▸ WORK INSTRUCTIONS
What is needed is a verbatim copy of each record below.

** Opening DATA EXTRACTS block **

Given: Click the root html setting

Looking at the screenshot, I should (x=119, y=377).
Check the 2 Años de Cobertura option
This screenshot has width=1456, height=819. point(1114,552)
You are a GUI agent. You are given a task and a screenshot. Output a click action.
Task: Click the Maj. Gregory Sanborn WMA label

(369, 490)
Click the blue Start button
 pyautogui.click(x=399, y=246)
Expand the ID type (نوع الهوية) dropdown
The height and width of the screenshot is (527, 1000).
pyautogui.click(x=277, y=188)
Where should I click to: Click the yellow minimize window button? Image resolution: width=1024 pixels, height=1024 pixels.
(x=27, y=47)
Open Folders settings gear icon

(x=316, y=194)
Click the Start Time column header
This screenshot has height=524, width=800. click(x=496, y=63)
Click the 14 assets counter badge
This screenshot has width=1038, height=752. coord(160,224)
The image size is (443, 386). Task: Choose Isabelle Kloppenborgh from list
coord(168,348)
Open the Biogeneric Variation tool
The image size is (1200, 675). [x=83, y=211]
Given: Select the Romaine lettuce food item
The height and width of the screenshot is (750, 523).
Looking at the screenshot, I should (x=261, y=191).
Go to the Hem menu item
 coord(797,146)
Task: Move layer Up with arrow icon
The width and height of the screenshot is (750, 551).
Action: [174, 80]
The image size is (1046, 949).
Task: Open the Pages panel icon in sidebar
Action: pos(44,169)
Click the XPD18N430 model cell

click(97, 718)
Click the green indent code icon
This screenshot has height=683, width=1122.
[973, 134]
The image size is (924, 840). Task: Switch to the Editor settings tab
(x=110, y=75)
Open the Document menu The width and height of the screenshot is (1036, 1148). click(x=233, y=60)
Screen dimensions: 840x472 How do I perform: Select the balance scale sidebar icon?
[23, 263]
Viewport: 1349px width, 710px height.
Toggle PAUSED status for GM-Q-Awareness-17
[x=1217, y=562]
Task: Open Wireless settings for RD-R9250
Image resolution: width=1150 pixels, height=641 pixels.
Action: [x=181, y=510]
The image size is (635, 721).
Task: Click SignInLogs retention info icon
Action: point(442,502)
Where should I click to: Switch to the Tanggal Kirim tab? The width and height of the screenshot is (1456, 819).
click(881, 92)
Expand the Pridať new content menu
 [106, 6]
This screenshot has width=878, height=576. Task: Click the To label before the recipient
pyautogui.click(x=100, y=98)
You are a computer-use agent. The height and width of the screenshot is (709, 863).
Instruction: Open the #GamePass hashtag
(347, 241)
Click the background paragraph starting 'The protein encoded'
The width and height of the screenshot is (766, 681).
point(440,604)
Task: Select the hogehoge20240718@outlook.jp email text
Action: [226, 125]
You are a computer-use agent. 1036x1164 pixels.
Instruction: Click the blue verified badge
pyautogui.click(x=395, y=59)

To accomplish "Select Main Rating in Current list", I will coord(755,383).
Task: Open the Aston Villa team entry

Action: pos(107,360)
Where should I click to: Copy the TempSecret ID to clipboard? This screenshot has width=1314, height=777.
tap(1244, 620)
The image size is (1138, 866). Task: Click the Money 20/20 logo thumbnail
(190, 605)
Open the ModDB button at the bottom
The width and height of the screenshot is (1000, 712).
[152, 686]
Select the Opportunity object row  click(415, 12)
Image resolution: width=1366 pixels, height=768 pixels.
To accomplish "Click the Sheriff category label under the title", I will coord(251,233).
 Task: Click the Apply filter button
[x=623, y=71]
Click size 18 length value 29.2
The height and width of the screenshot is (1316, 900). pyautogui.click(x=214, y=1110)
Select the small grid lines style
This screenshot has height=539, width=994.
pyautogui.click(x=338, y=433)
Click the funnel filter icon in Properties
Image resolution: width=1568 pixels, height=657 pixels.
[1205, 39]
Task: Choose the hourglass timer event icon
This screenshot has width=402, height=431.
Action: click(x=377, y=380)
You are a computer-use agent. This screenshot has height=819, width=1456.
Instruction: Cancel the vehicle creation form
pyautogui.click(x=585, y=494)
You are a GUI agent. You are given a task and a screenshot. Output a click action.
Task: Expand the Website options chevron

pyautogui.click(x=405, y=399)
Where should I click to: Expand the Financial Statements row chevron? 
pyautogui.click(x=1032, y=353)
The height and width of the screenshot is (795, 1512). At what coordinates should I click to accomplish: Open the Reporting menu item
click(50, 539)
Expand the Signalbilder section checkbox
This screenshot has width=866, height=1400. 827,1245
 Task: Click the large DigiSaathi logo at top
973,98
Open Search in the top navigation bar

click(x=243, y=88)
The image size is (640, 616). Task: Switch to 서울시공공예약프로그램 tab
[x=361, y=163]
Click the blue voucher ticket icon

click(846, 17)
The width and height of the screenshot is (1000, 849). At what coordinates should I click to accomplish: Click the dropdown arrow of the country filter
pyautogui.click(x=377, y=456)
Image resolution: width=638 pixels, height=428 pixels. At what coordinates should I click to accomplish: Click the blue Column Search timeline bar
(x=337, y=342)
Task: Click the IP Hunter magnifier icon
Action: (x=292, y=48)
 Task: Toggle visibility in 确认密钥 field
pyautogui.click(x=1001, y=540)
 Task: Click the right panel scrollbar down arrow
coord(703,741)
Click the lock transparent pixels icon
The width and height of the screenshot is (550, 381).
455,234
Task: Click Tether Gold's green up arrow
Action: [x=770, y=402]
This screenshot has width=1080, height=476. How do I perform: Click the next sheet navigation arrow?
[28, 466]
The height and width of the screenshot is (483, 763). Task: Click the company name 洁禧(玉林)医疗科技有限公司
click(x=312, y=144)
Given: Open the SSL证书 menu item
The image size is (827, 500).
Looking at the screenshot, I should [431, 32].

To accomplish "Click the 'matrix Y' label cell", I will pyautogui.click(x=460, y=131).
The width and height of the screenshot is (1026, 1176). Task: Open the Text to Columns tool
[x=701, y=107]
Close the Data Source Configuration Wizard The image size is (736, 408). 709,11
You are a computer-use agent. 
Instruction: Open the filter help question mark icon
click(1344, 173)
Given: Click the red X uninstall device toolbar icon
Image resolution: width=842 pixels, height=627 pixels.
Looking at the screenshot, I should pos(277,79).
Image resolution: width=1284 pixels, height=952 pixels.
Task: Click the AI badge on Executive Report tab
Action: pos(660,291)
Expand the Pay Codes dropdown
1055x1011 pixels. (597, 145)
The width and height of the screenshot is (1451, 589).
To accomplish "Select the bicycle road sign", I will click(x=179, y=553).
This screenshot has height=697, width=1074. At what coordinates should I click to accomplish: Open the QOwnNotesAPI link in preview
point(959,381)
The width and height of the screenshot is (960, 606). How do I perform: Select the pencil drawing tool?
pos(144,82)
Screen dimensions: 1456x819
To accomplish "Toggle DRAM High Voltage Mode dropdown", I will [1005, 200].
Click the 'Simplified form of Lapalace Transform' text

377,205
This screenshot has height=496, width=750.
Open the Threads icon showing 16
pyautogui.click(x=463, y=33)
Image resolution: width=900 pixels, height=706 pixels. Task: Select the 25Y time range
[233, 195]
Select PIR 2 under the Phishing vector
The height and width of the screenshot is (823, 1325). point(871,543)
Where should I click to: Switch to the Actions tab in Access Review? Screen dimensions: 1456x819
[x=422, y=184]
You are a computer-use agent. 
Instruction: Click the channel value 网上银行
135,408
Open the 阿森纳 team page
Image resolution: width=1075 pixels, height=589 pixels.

** Closing DATA EXTRACTS block **

▸ SOLUTION TO THE EXERCISE
Given: Click the root html setting

Looking at the screenshot, I should (x=119, y=377).
Check the 2 Años de Cobertura option
This screenshot has width=1456, height=819. point(1114,552)
You are a GUI agent. You are given a task and a screenshot. Output a click action.
Task: Click the Maj. Gregory Sanborn WMA label

(369, 490)
Click the blue Start button
 pyautogui.click(x=399, y=246)
Expand the ID type (نوع الهوية) dropdown
The height and width of the screenshot is (527, 1000).
pyautogui.click(x=277, y=188)
Where should I click to: Click the yellow minimize window button? Image resolution: width=1024 pixels, height=1024 pixels.
(x=27, y=47)
Open Folders settings gear icon

(x=316, y=194)
Click the Start Time column header
This screenshot has height=524, width=800. click(x=496, y=63)
Click the 14 assets counter badge
This screenshot has width=1038, height=752. coord(160,224)
The image size is (443, 386). Task: Choose Isabelle Kloppenborgh from list
coord(168,348)
Open the Biogeneric Variation tool
The image size is (1200, 675). [x=83, y=211]
Given: Select the Romaine lettuce food item
The height and width of the screenshot is (750, 523).
Looking at the screenshot, I should (x=261, y=191).
Go to the Hem menu item
 coord(797,146)
Task: Move layer Up with arrow icon
The width and height of the screenshot is (750, 551).
Action: [174, 80]
The image size is (1046, 949).
Task: Open the Pages panel icon in sidebar
Action: pos(44,169)
Click the XPD18N430 model cell

click(97, 718)
Click the green indent code icon
This screenshot has height=683, width=1122.
[973, 134]
The image size is (924, 840). Task: Switch to the Editor settings tab
(x=110, y=75)
Open the Document menu The width and height of the screenshot is (1036, 1148). click(x=233, y=60)
Screen dimensions: 840x472 How do I perform: Select the balance scale sidebar icon?
[23, 263]
Viewport: 1349px width, 710px height.
Toggle PAUSED status for GM-Q-Awareness-17
[x=1217, y=562]
Task: Open Wireless settings for RD-R9250
Image resolution: width=1150 pixels, height=641 pixels.
Action: [x=181, y=510]
The image size is (635, 721).
Task: Click SignInLogs retention info icon
Action: point(442,502)
Where should I click to: Switch to the Tanggal Kirim tab? The width and height of the screenshot is (1456, 819).
click(881, 92)
Expand the Pridať new content menu
 [106, 6]
This screenshot has width=878, height=576. Task: Click the To label before the recipient
pyautogui.click(x=100, y=98)
You are a computer-use agent. The height and width of the screenshot is (709, 863).
Instruction: Open the #GamePass hashtag
(347, 241)
Click the background paragraph starting 'The protein encoded'
The width and height of the screenshot is (766, 681).
point(440,604)
Task: Select the hogehoge20240718@outlook.jp email text
Action: [226, 125]
You are a computer-use agent. 1036x1164 pixels.
Instruction: Click the blue verified badge
pyautogui.click(x=395, y=59)

To accomplish "Select Main Rating in Current list", I will coord(755,383).
Task: Open the Aston Villa team entry

Action: pos(107,360)
Where should I click to: Copy the TempSecret ID to clipboard? This screenshot has width=1314, height=777.
tap(1244, 620)
The image size is (1138, 866). Task: Click the Money 20/20 logo thumbnail
(190, 605)
Open the ModDB button at the bottom
The width and height of the screenshot is (1000, 712).
[152, 686]
Select the Opportunity object row  click(415, 12)
Image resolution: width=1366 pixels, height=768 pixels.
To accomplish "Click the Sheriff category label under the title", I will coord(251,233).
 Task: Click the Apply filter button
[x=623, y=71]
Click size 18 length value 29.2
The height and width of the screenshot is (1316, 900). pyautogui.click(x=214, y=1110)
Select the small grid lines style
This screenshot has height=539, width=994.
pyautogui.click(x=338, y=433)
Click the funnel filter icon in Properties
Image resolution: width=1568 pixels, height=657 pixels.
[1205, 39]
Task: Choose the hourglass timer event icon
This screenshot has width=402, height=431.
Action: click(x=377, y=380)
You are a computer-use agent. This screenshot has height=819, width=1456.
Instruction: Cancel the vehicle creation form
pyautogui.click(x=585, y=494)
You are a GUI agent. You are given a task and a screenshot. Output a click action.
Task: Expand the Website options chevron

pyautogui.click(x=405, y=399)
Where should I click to: Expand the Financial Statements row chevron? 
pyautogui.click(x=1032, y=353)
The height and width of the screenshot is (795, 1512). At what coordinates should I click to accomplish: Open the Reporting menu item
click(50, 539)
Expand the Signalbilder section checkbox
This screenshot has width=866, height=1400. 827,1245
 Task: Click the large DigiSaathi logo at top
973,98
Open Search in the top navigation bar

click(x=243, y=88)
The image size is (640, 616). Task: Switch to 서울시공공예약프로그램 tab
[x=361, y=163]
Click the blue voucher ticket icon

click(846, 17)
The width and height of the screenshot is (1000, 849). At what coordinates should I click to accomplish: Click the dropdown arrow of the country filter
pyautogui.click(x=377, y=456)
Image resolution: width=638 pixels, height=428 pixels. At what coordinates should I click to accomplish: Click the blue Column Search timeline bar
(x=337, y=342)
Task: Click the IP Hunter magnifier icon
Action: (x=292, y=48)
 Task: Toggle visibility in 确认密钥 field
pyautogui.click(x=1001, y=540)
 Task: Click the right panel scrollbar down arrow
coord(703,741)
Click the lock transparent pixels icon
The width and height of the screenshot is (550, 381).
455,234
Task: Click Tether Gold's green up arrow
Action: [x=770, y=402]
This screenshot has width=1080, height=476. How do I perform: Click the next sheet navigation arrow?
[28, 466]
The height and width of the screenshot is (483, 763). Task: Click the company name 洁禧(玉林)医疗科技有限公司
click(x=312, y=144)
Given: Open the SSL证书 menu item
The image size is (827, 500).
Looking at the screenshot, I should [431, 32].

To accomplish "Click the 'matrix Y' label cell", I will pyautogui.click(x=460, y=131).
The width and height of the screenshot is (1026, 1176). Task: Open the Text to Columns tool
[x=701, y=107]
Close the Data Source Configuration Wizard The image size is (736, 408). 709,11
You are a computer-use agent. 
Instruction: Open the filter help question mark icon
click(1344, 173)
Given: Click the red X uninstall device toolbar icon
Image resolution: width=842 pixels, height=627 pixels.
Looking at the screenshot, I should pos(277,79).
Image resolution: width=1284 pixels, height=952 pixels.
Task: Click the AI badge on Executive Report tab
Action: pos(660,291)
Expand the Pay Codes dropdown
1055x1011 pixels. (597, 145)
The width and height of the screenshot is (1451, 589).
To accomplish "Select the bicycle road sign", I will click(x=179, y=553).
This screenshot has height=697, width=1074. At what coordinates should I click to accomplish: Open the QOwnNotesAPI link in preview
point(959,381)
The width and height of the screenshot is (960, 606). How do I perform: Select the pencil drawing tool?
pos(144,82)
Screen dimensions: 1456x819
To accomplish "Toggle DRAM High Voltage Mode dropdown", I will [1005, 200].
Click the 'Simplified form of Lapalace Transform' text

377,205
This screenshot has height=496, width=750.
Open the Threads icon showing 16
pyautogui.click(x=463, y=33)
Image resolution: width=900 pixels, height=706 pixels. Task: Select the 25Y time range
[233, 195]
Select PIR 2 under the Phishing vector
The height and width of the screenshot is (823, 1325). point(871,543)
Where should I click to: Switch to the Actions tab in Access Review? Screen dimensions: 1456x819
[x=422, y=184]
You are a computer-use agent. 
Instruction: Click the channel value 网上银行
135,408
Open the 阿森纳 team page
Image resolution: width=1075 pixels, height=589 pixels.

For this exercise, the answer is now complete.